The Grammy-winning singer, 19, alleges the man, John Matthews Hearle, 23, has camped outside a school across the street from her house, according to court documents obtained by NBC News. Eilish said that Hearle has frequently watched her enter and exit her home while saying indiscernible things in a “low and disturbing voice,” the court document said.
“I no longer feel safe going outside my home and enjoying basic physical exercise in my neighborhood, as he could attempt to approach and hurt me,” Eilish said in her request for the protective order. “Every time I see him I just want to scream.”
According to Eilish’s statement, Hearle frequently made disconcerting gestures to come toward him. At one point, Hearle made a “throat slitting gesture” while Eilish was backing her car into the driveway, Eilish said, according to the document.
In another incident, Hearle allegedly sent a letter to Eilish, writing: “You can’t get what you want, unless what you want is to die for me.”
“You will die.
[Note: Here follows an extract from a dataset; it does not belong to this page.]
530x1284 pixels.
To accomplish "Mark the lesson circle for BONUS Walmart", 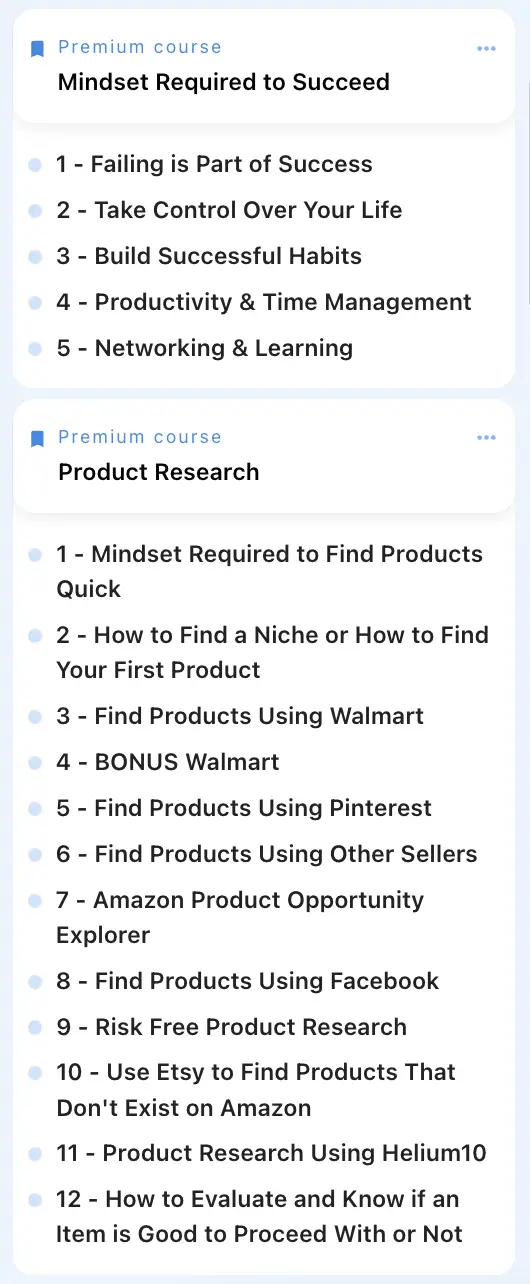I will [x=36, y=763].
What are you dying for?” the letter said.
This isn’t the first time the Grammy-winning artist has sought a restraining order.
In May, the teen got a temporary restraining order against Prenell Rousseau, a 24-year-old man who allegedly showed up at her parents’ home seven times, TMZ reported.
A Los Angeles judge extended the restraining order to three years during a court hearing a month later, NBC affiliate WVIR reported.
Eilish was catapulted into international success after releasing her debut album, “When We All Fall Asleep, Where Do We Go?,” to critical acclaim. Last year, the singer sweeped the Grammys in a historic win, including album of the year, song of the year, and best new artist.
The court ordered Hearle to stay away from Eilish, her family members and their property in Los Angeles. The restraining order expires March 4, the same day a hearing is scheduled in the matter.